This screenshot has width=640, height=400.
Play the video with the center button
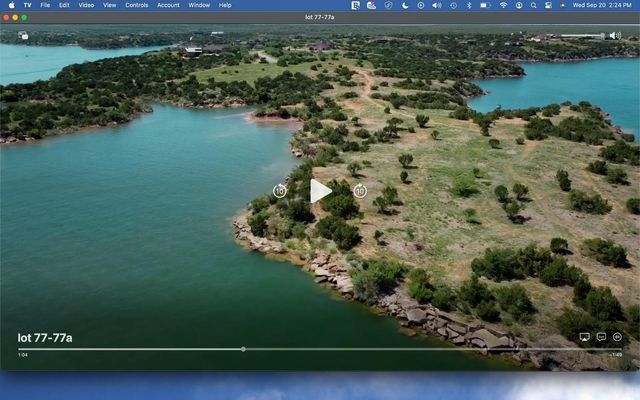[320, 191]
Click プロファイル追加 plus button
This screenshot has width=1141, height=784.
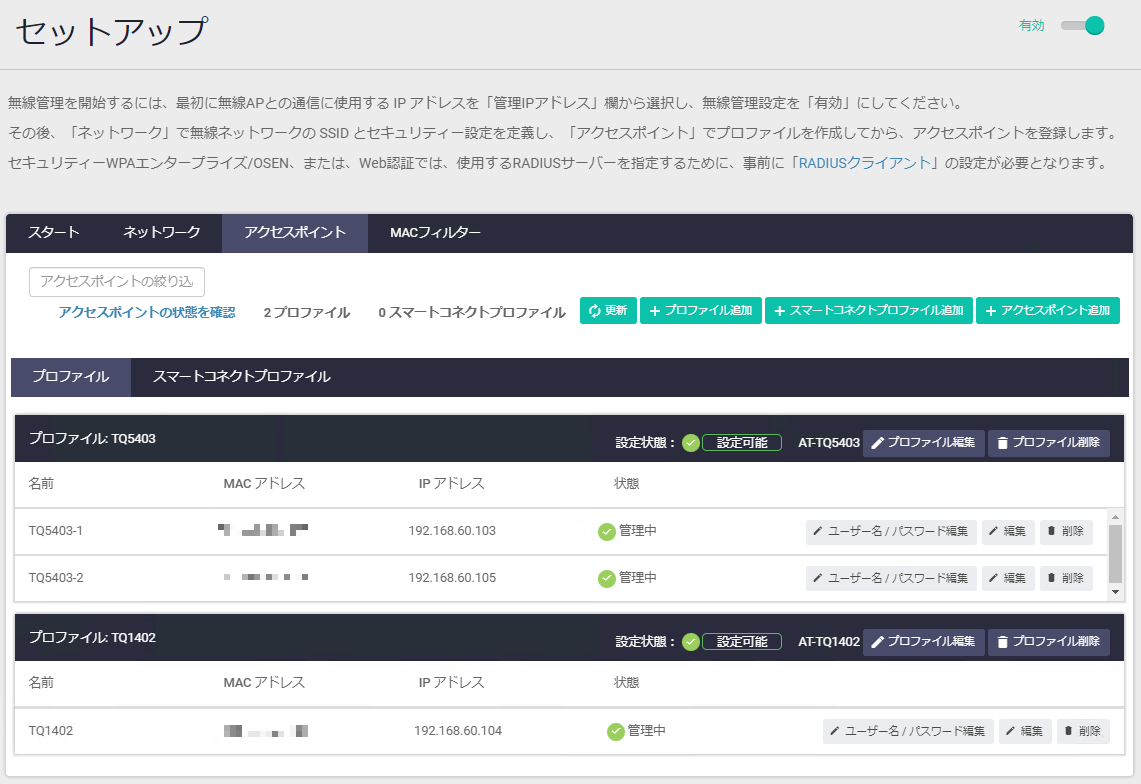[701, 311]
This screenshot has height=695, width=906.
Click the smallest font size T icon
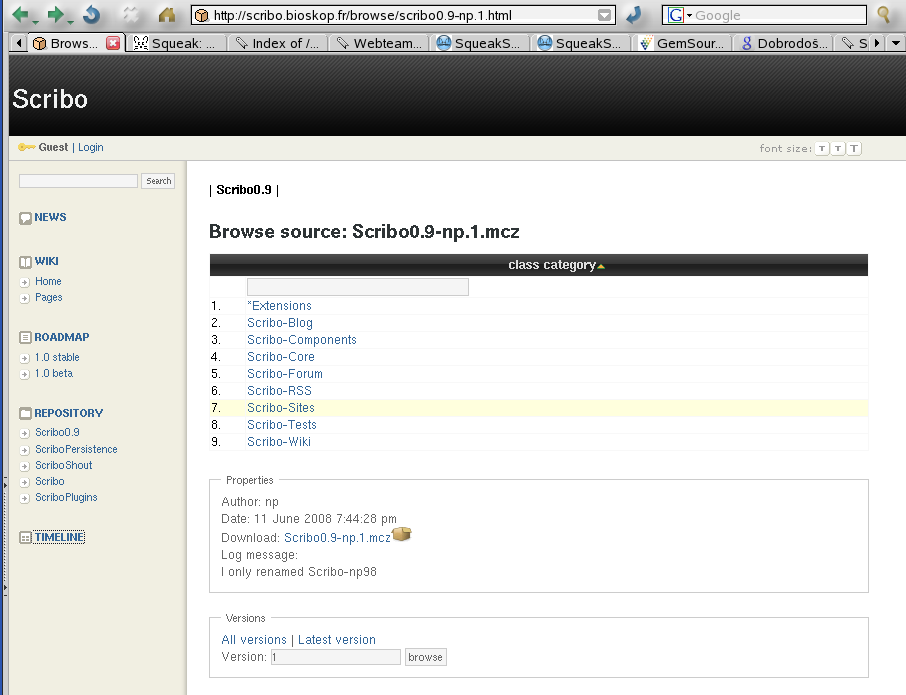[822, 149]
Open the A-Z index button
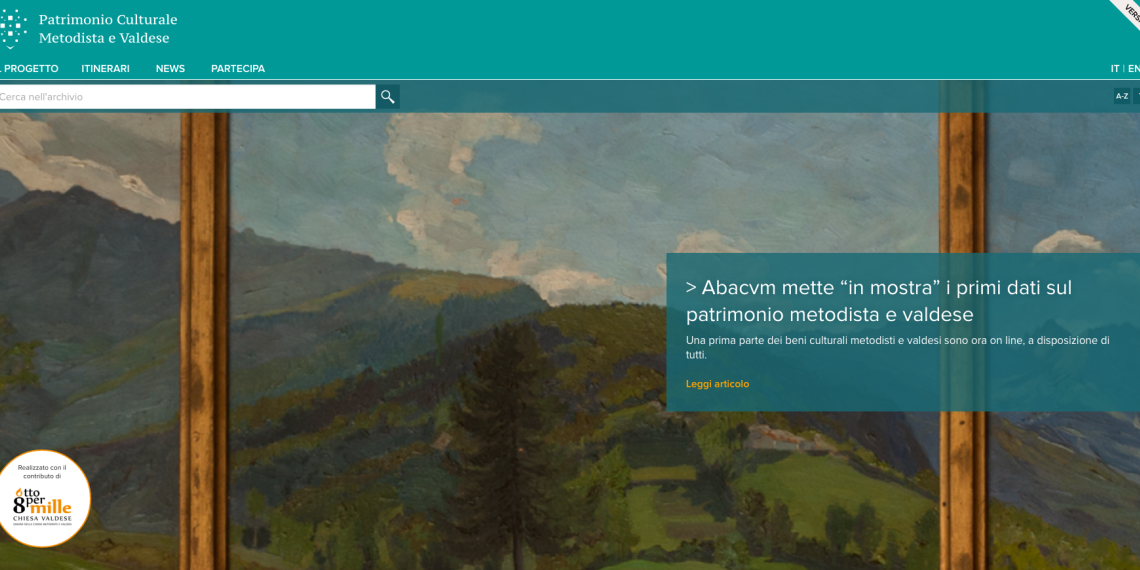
* * *
### What the exercise asks
Each line above is to be copied verbatim. Drop any image from the copy.

### Result for this exercise
This screenshot has width=640, height=400.
Play the video with the center button
[320, 191]
Click プロファイル追加 plus button
This screenshot has width=1141, height=784.
[701, 311]
This screenshot has height=695, width=906.
Click the smallest font size T icon
[822, 149]
Open the A-Z index button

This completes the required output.